» **Problem requirements**: Render the lines as a JSON list of strings, one string per line and blank lines omitted, beginning at the line containing "Image resolution: width=1462" and ending after the line containing "tap(42, 706)".

** start Material **

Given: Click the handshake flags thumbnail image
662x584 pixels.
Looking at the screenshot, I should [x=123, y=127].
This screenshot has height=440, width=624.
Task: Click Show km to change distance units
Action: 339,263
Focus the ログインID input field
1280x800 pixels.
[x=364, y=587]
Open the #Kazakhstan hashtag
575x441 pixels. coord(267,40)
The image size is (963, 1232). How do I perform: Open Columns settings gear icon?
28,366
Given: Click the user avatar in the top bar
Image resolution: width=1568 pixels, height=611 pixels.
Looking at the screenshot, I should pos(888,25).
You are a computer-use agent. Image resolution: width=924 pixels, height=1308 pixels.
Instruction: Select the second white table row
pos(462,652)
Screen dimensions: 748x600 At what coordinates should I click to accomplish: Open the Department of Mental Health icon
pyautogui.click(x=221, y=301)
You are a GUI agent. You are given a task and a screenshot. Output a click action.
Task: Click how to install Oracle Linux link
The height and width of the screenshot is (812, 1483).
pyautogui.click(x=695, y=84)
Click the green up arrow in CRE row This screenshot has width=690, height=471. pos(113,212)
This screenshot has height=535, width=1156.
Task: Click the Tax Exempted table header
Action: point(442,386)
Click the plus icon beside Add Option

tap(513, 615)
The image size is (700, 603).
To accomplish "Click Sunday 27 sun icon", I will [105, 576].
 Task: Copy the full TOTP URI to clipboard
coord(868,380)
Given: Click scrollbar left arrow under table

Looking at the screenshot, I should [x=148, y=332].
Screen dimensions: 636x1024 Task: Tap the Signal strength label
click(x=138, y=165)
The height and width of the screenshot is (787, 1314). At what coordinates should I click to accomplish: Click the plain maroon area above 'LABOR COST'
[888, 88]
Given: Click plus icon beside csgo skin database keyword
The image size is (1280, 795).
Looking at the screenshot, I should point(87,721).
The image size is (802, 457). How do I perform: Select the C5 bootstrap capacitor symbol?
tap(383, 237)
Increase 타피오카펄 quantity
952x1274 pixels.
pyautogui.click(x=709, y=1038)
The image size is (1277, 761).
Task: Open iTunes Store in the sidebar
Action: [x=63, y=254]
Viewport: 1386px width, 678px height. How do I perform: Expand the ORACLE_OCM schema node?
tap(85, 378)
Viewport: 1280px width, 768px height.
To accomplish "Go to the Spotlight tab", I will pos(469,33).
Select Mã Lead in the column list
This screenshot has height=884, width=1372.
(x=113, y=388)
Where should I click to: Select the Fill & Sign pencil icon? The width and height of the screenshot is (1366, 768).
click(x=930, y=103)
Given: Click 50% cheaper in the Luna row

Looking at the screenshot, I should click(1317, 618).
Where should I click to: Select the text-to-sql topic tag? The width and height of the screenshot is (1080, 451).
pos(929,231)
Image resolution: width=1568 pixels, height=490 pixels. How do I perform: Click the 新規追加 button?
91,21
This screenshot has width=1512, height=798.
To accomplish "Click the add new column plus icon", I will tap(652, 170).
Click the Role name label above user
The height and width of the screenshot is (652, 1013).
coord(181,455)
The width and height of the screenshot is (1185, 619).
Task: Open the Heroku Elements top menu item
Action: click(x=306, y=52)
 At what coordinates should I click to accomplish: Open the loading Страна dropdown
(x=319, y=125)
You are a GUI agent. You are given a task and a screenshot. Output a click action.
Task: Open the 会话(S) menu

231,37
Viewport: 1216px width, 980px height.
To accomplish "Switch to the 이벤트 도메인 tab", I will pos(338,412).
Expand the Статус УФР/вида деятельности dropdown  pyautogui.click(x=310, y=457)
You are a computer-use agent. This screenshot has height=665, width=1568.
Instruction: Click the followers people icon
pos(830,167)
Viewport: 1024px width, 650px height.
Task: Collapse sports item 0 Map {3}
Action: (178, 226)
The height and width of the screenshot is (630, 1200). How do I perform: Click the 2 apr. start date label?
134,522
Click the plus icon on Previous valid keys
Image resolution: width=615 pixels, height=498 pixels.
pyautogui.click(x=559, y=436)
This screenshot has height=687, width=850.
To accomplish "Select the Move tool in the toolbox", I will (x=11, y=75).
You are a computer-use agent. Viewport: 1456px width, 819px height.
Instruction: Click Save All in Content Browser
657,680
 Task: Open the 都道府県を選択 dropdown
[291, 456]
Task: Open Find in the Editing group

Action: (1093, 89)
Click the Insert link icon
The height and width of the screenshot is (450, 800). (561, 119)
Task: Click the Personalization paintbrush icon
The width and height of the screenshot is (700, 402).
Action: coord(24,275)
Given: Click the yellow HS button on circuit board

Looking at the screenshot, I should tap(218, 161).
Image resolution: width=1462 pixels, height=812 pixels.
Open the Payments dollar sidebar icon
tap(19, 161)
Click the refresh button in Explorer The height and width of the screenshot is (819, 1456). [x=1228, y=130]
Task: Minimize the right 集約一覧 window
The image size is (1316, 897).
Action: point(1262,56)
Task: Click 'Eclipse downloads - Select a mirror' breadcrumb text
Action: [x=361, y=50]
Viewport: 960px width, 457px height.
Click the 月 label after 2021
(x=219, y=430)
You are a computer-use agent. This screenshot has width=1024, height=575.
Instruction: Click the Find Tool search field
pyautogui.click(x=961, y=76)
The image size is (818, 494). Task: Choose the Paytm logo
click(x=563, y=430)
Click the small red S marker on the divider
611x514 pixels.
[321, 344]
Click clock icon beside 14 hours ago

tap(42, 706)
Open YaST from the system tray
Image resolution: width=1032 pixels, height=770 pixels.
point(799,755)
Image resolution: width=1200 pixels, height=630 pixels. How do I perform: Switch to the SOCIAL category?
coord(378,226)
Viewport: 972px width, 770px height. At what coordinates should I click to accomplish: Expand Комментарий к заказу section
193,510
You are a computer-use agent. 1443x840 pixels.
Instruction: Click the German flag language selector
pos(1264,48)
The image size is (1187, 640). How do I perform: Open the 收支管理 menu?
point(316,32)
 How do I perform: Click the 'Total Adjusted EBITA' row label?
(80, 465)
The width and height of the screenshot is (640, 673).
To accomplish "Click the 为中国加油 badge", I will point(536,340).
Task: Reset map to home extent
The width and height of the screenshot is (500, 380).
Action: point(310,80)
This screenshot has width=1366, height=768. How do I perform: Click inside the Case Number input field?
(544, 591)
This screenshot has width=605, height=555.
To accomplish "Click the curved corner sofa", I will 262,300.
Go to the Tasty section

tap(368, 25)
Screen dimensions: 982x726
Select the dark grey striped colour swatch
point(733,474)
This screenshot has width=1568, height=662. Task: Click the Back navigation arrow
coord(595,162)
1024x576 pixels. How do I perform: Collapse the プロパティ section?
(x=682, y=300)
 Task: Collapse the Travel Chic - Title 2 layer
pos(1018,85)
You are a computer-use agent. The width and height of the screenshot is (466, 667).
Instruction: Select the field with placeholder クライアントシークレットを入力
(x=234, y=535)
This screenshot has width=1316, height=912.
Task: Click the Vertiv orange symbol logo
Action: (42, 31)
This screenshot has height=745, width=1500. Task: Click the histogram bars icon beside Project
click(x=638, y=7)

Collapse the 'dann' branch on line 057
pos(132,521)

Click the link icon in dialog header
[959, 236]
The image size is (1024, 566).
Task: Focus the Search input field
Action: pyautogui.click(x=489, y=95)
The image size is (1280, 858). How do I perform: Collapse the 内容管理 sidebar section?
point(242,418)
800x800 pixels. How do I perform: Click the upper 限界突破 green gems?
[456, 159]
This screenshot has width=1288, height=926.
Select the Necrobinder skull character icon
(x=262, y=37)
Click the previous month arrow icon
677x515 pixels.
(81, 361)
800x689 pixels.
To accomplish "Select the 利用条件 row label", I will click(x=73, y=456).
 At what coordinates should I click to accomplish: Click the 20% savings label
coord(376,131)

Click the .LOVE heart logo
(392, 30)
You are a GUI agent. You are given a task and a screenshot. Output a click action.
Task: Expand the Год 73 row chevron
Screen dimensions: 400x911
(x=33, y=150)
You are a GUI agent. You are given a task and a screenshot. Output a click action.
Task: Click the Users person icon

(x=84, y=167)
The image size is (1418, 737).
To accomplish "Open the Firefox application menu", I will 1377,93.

** end Material **

» **Written answer**:
[
  "Image resolution: width=1462 pixels, height=812 pixels.",
  "Open the Payments dollar sidebar icon",
  "tap(19, 161)",
  "Click the refresh button in Explorer The height and width of the screenshot is (819, 1456). [x=1228, y=130]",
  "Task: Minimize the right 集約一覧 window",
  "The image size is (1316, 897).",
  "Action: point(1262,56)",
  "Task: Click 'Eclipse downloads - Select a mirror' breadcrumb text",
  "Action: [x=361, y=50]",
  "Viewport: 960px width, 457px height.",
  "Click the 月 label after 2021",
  "(x=219, y=430)",
  "You are a computer-use agent. This screenshot has width=1024, height=575.",
  "Instruction: Click the Find Tool search field",
  "pyautogui.click(x=961, y=76)",
  "The image size is (818, 494). Task: Choose the Paytm logo",
  "click(x=563, y=430)",
  "Click the small red S marker on the divider",
  "611x514 pixels.",
  "[321, 344]",
  "Click clock icon beside 14 hours ago",
  "tap(42, 706)"
]